§ **TASK INSTRUCTIONS**
The result should be every line of the listing that holds the word "will".

§ **SUPPLIED RECORDS**
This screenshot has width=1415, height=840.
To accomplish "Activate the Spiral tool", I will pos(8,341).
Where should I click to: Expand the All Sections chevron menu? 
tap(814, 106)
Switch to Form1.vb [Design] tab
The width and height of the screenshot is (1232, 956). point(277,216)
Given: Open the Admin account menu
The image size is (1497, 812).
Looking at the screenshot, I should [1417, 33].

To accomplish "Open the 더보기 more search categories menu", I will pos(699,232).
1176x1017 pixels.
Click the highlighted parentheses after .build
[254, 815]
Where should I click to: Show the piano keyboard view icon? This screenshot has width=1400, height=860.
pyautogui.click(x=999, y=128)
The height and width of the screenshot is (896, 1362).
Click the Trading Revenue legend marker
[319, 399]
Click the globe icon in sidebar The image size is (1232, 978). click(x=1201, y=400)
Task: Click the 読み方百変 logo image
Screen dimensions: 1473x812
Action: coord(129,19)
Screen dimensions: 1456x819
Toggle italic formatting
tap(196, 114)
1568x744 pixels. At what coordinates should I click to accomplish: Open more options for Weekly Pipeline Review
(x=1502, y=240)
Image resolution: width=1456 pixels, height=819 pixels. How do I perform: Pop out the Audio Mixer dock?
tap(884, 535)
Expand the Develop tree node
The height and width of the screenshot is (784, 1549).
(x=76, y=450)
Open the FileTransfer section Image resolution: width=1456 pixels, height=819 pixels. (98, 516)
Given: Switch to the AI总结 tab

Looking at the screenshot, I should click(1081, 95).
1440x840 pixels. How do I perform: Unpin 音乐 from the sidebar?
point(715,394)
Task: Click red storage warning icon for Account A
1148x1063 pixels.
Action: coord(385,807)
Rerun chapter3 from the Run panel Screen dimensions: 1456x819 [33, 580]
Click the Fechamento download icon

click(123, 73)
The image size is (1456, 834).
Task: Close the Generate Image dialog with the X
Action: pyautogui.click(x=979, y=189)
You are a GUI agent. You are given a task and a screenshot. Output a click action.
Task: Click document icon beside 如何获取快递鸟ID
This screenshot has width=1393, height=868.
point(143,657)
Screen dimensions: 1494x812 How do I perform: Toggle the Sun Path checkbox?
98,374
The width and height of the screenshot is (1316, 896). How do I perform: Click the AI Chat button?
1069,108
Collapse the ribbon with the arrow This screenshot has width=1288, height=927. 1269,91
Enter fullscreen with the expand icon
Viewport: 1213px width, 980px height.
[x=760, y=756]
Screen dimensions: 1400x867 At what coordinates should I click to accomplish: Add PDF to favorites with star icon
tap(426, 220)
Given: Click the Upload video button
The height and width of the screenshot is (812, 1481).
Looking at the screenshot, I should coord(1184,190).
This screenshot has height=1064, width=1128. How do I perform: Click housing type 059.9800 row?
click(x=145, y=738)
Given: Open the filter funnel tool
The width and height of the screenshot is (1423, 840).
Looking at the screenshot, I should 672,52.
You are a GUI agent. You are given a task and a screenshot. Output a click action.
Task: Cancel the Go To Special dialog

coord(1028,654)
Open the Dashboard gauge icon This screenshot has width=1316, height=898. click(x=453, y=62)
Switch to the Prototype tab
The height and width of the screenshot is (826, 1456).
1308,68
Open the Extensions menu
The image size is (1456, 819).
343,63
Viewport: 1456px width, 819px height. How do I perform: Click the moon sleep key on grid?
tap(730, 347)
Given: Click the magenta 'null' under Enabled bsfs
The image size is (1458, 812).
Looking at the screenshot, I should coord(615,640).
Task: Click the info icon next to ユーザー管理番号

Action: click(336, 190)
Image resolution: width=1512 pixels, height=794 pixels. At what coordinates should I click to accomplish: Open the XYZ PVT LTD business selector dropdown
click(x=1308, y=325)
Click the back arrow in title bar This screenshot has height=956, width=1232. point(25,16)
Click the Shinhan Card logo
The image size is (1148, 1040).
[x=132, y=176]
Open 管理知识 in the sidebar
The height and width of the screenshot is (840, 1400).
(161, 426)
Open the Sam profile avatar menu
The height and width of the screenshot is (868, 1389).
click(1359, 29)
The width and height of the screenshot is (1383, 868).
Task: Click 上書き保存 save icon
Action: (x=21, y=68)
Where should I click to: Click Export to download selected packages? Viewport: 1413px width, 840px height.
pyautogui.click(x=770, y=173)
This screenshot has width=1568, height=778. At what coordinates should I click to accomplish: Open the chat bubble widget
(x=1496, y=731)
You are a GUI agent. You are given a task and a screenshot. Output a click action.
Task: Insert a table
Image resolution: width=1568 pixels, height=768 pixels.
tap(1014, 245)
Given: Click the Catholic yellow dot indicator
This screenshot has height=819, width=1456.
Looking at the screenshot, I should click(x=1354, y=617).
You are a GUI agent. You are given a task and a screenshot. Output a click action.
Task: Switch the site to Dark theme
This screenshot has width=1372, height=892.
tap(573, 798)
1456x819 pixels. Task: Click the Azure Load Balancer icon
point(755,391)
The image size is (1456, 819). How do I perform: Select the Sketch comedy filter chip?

§ **THE ANSWER**
To accomplish "Activate the Spiral tool", I will pos(8,341).
To accomplish "Open the 더보기 more search categories menu", I will pos(699,232).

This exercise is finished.